I wonder whether there exists a pdf $f$ (not to be too trival, for example, $f$ is not dependent on $\theta$) such that $\mathcal{H}=0$.
Not in the regular case, as if the second derivative is $0$, it means that $f(x;\theta)$ is linear in $\theta$, then the max\sup will be on the boundary of the parametric space, as such the Hessian is irrelevant.
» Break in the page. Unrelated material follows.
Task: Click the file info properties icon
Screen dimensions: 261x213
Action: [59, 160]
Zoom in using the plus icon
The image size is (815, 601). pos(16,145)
Namely, $$ f(x;\theta) = \theta g(x), $$ then $$ f'_{\theta} = g(x), $$ which is independent of $\theta$. Another point of view, is the fact that if it is a "regular" case, then no minimal sufficient statistic exists, i.e., there is no MLE. Thus any monotone function of $\theta$ requires boundary solution, and thus the second derivative has no practical meaning.